$4.4K to help preserve Graves Ironworks site in Leverett

A 500-foot stone berm that once enclosed the power canal for Graves Ironworks in North Leverett.

A 500-foot stone berm that once enclosed the power canal for Graves Ironworks in North Leverett. Mitch Mulholland photo

Traces of Graves Ironworks, with huge stones that likely supported water-powered trip hammers.

Traces of Graves Ironworks, with huge stones that likely supported water-powered trip hammers. Mitch Mulholland

By SCOTT MERZBACH

Staff Writer

Published: 02-26-2025 9:51 AM

Modified: 02-26-2025 1:58 PM


LEVERETT — An archaeological survey and mapping of the historic Graves Ironworks site, located downstream from the 1774 Slarrow Sawmill, will be supported by a contribution from a National Trust for Historic Preservation grant program.

The Leverett Historical Commission recently received $4,415 that will go toward the project. The commission is one of 30 organizations, in 15 states and Washington D.C., sharing $165,365 from the National Trust’s “saving places” program.

The remnants of Graves Ironworks is primarily sited within 2 acres of conservation land that belongs to the town.

Susan Mareneck, who chairs the Historical Commission, said the grant is among sources being used to explore and preserve this 19th-century industrial site, which is believed to be one of up to 13 mills along that stretch of river powered by the 800-foot drop from Lock’s Pond in Shutesbury, now known as Lake Wyola State Park, and extending through North Leverett, eventually ending up in the Connecticut River.

The grant comes after the nonprofit Friends of North Leverett Sawmill received a $683,500 grant last summer from the Historic Preservation Fund, administered by the National Park Service, identifying the sawmill as critical to the country’s 250th anniversary in 2026.

Mareneck wrote an article for the spring edition of the Society for Industrial Archaeology’s newsletter explaining the importance of Graves Ironworks, which grew from a blacksmith shop founded in 1792 by Daniel Graves Sr. after the American Revolution, and through three generations of the Graves family, including sons Stephen and Daniel Jr. and their sons, Samuel, Sanford and Cyrus.

Research is still being done on the trajectory of the family’s businesses, which produced snathes and parts for scythes, and may have included a gristmill, pail manufactory and a gypsum mill.
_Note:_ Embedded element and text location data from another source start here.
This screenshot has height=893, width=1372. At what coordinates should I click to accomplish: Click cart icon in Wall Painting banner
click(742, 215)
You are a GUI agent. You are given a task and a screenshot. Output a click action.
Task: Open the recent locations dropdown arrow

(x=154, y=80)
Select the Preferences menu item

Many of the current homes in North Leverett Center’s National Register Historic District were either homes or ironworks structures built by the three generations of the Graves family.

The Leverett Historical Commission also has a request from the town’s Community Preservation Act Fund to do LiDAR scanning and field work to survey and map the 4.5 acres of land downstream from the sawmill.